> [To be done]: Copy the records below, changing every "Viewport" to "Window size" and leaving everything else as it is.

> [Records from a collection]:
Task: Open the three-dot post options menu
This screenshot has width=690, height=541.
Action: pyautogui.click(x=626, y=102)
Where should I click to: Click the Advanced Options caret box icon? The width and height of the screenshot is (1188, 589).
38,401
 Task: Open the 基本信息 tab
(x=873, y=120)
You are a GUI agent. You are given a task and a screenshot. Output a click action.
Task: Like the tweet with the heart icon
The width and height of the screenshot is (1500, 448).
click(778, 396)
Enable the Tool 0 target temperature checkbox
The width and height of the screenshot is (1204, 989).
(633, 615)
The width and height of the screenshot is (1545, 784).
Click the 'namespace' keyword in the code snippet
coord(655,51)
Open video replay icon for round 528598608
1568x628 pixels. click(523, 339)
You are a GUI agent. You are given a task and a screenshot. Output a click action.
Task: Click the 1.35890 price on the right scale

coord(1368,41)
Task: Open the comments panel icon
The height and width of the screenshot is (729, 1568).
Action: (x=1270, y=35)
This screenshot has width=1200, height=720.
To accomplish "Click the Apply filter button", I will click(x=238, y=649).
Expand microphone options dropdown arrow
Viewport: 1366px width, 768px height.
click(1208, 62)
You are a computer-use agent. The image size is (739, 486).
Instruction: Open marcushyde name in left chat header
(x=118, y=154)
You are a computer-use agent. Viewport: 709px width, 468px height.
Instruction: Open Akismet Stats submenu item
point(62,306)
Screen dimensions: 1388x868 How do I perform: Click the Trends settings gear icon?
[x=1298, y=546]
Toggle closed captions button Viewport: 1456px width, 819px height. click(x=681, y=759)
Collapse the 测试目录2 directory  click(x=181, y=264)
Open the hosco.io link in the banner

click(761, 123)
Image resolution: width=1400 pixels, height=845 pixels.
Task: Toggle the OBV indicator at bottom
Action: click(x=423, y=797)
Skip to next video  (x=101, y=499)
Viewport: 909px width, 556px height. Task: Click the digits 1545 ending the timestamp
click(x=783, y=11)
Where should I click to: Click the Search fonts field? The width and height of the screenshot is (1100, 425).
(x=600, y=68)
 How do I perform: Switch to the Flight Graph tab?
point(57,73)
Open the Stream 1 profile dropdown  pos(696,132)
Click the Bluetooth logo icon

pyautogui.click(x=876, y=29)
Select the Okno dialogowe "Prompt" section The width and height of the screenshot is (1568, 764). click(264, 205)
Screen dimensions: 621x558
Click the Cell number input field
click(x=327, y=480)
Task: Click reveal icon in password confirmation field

> [Written reply]:
Task: Open the three-dot post options menu
This screenshot has width=690, height=541.
Action: pyautogui.click(x=626, y=102)
Where should I click to: Click the Advanced Options caret box icon? The width and height of the screenshot is (1188, 589).
38,401
 Task: Open the 基本信息 tab
(x=873, y=120)
You are a GUI agent. You are given a task and a screenshot. Output a click action.
Task: Like the tweet with the heart icon
The width and height of the screenshot is (1500, 448).
click(778, 396)
Enable the Tool 0 target temperature checkbox
The width and height of the screenshot is (1204, 989).
(633, 615)
The width and height of the screenshot is (1545, 784).
Click the 'namespace' keyword in the code snippet
coord(655,51)
Open video replay icon for round 528598608
1568x628 pixels. click(523, 339)
You are a GUI agent. You are given a task and a screenshot. Output a click action.
Task: Click the 1.35890 price on the right scale

coord(1368,41)
Task: Open the comments panel icon
The height and width of the screenshot is (729, 1568).
Action: (x=1270, y=35)
This screenshot has width=1200, height=720.
To accomplish "Click the Apply filter button", I will click(x=238, y=649).
Expand microphone options dropdown arrow
Window size: 1366px width, 768px height.
click(1208, 62)
You are a computer-use agent. The image size is (739, 486).
Instruction: Open marcushyde name in left chat header
(x=118, y=154)
You are a computer-use agent. Window size: 709px width, 468px height.
Instruction: Open Akismet Stats submenu item
point(62,306)
Screen dimensions: 1388x868 How do I perform: Click the Trends settings gear icon?
[x=1298, y=546]
Toggle closed captions button Window size: 1456px width, 819px height. click(x=681, y=759)
Collapse the 测试目录2 directory  click(x=181, y=264)
Open the hosco.io link in the banner

click(761, 123)
Image resolution: width=1400 pixels, height=845 pixels.
Task: Toggle the OBV indicator at bottom
Action: click(x=423, y=797)
Skip to next video  (x=101, y=499)
Window size: 909px width, 556px height. Task: Click the digits 1545 ending the timestamp
click(x=783, y=11)
Where should I click to: Click the Search fonts field? The width and height of the screenshot is (1100, 425).
(x=600, y=68)
 How do I perform: Switch to the Flight Graph tab?
point(57,73)
Open the Stream 1 profile dropdown  pos(696,132)
Click the Bluetooth logo icon

pyautogui.click(x=876, y=29)
Select the Okno dialogowe "Prompt" section The width and height of the screenshot is (1568, 764). click(264, 205)
Screen dimensions: 621x558
Click the Cell number input field
click(x=327, y=480)
Task: Click reveal icon in password confirmation field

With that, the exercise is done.